• **EXERCISE AIM**
Your answer is the lines below, exactly, from the one that contains "The width and" through the one that contains "Task: Click the licence MIT badge", both included.

• **RECORD EXTRACTS**
━━━━━━━━━━━━━━━━━━━━━━━━━━━━━━
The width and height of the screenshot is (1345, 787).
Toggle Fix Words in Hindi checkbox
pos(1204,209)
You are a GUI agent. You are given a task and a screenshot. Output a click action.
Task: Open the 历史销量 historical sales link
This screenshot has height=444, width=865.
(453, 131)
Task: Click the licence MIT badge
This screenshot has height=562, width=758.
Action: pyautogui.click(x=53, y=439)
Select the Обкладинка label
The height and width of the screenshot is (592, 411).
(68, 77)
━━━━━━━━━━━━━━━━━━━━━━━━━━━━━━
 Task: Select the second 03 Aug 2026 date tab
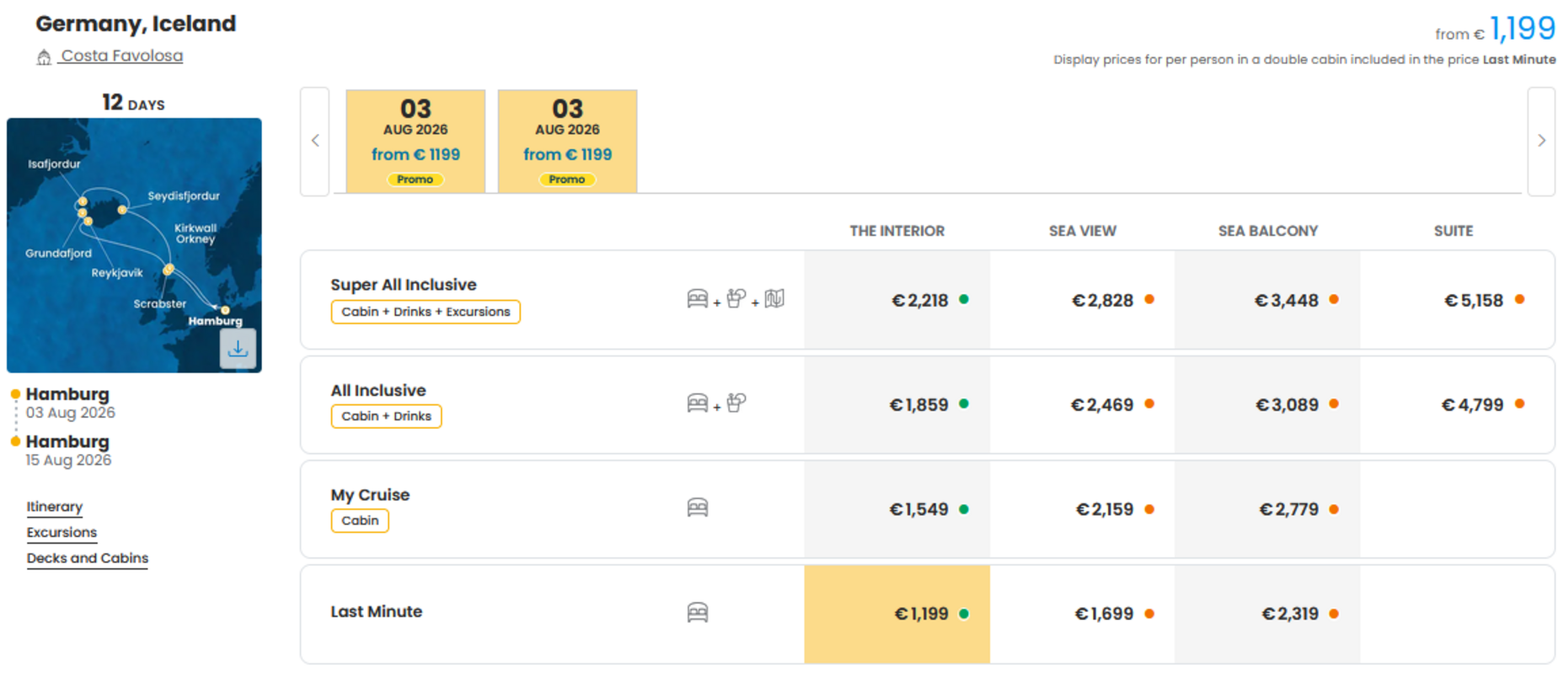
━━━━━━━━━━━━━━━━━━━━━━━━━━━━━━
• **ANSWER TO THE PROBLEM**
The width and height of the screenshot is (1345, 787).
Toggle Fix Words in Hindi checkbox
pos(1204,209)
You are a GUI agent. You are given a task and a screenshot. Output a click action.
Task: Open the 历史销量 historical sales link
This screenshot has height=444, width=865.
(453, 131)
Task: Click the licence MIT badge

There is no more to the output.